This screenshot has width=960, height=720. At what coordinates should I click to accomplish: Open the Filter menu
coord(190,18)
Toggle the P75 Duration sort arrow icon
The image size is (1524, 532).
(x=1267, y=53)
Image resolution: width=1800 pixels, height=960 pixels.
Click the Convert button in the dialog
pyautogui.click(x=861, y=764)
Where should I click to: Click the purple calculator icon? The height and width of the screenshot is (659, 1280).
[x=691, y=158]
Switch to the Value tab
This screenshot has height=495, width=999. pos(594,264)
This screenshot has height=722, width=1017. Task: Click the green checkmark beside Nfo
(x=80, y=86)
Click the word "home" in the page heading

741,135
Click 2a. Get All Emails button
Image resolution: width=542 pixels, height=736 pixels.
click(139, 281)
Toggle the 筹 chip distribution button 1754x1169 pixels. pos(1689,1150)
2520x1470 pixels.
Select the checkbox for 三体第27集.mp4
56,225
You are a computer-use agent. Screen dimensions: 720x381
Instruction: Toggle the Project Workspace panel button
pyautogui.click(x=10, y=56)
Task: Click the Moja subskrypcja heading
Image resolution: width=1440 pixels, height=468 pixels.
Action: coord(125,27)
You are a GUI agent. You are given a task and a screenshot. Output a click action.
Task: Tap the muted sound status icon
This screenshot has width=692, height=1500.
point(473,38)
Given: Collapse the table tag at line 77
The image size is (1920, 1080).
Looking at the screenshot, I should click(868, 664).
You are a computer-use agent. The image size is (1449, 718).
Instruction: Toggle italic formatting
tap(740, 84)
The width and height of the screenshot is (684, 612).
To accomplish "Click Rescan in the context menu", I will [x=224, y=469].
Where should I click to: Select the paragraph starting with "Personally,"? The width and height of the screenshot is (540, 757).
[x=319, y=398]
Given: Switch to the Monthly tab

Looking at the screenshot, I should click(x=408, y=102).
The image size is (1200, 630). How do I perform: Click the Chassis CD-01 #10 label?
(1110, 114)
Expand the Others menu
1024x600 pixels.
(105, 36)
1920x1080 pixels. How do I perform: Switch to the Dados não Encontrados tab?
--------------------------------
_Aim of the task_
Put the material above into a numbered list, one item per line, leaving out the blank lines.

_Response_
1. This screenshot has width=960, height=720. At what coordinates should I click to accomplish: Open the Filter menu
2. coord(190,18)
3. Toggle the P75 Duration sort arrow icon
4. The image size is (1524, 532).
5. (x=1267, y=53)
6. Image resolution: width=1800 pixels, height=960 pixels.
7. Click the Convert button in the dialog
8. pyautogui.click(x=861, y=764)
9. Where should I click to: Click the purple calculator icon? The height and width of the screenshot is (659, 1280).
10. [x=691, y=158]
11. Switch to the Value tab
12. This screenshot has height=495, width=999. pos(594,264)
13. This screenshot has height=722, width=1017. Task: Click the green checkmark beside Nfo
14. (x=80, y=86)
15. Click the word "home" in the page heading
16. 741,135
17. Click 2a. Get All Emails button
18. Image resolution: width=542 pixels, height=736 pixels.
19. click(139, 281)
20. Toggle the 筹 chip distribution button 1754x1169 pixels. pos(1689,1150)
21. 2520x1470 pixels.
22. Select the checkbox for 三体第27集.mp4
23. 56,225
24. You are a computer-use agent. Screen dimensions: 720x381
25. Instruction: Toggle the Project Workspace panel button
26. pyautogui.click(x=10, y=56)
27. Task: Click the Moja subskrypcja heading
28. Image resolution: width=1440 pixels, height=468 pixels.
29. Action: coord(125,27)
30. You are a GUI agent. You are given a task and a screenshot. Output a click action.
31. Task: Tap the muted sound status icon
32. This screenshot has width=692, height=1500.
33. point(473,38)
34. Given: Collapse the table tag at line 77
35. The image size is (1920, 1080).
36. Looking at the screenshot, I should click(868, 664).
37. You are a computer-use agent. The image size is (1449, 718).
38. Instruction: Toggle italic formatting
39. tap(740, 84)
40. The width and height of the screenshot is (684, 612).
41. To accomplish "Click Rescan in the context menu", I will [x=224, y=469].
42. Where should I click to: Select the paragraph starting with "Personally,"? The width and height of the screenshot is (540, 757).
43. [x=319, y=398]
44. Given: Switch to the Monthly tab
45. Looking at the screenshot, I should click(x=408, y=102).
46. The image size is (1200, 630). How do I perform: Click the Chassis CD-01 #10 label?
47. (1110, 114)
48. Expand the Others menu
49. 1024x600 pixels.
50. (105, 36)
51. 1920x1080 pixels. How do I perform: Switch to the Dados não Encontrados tab?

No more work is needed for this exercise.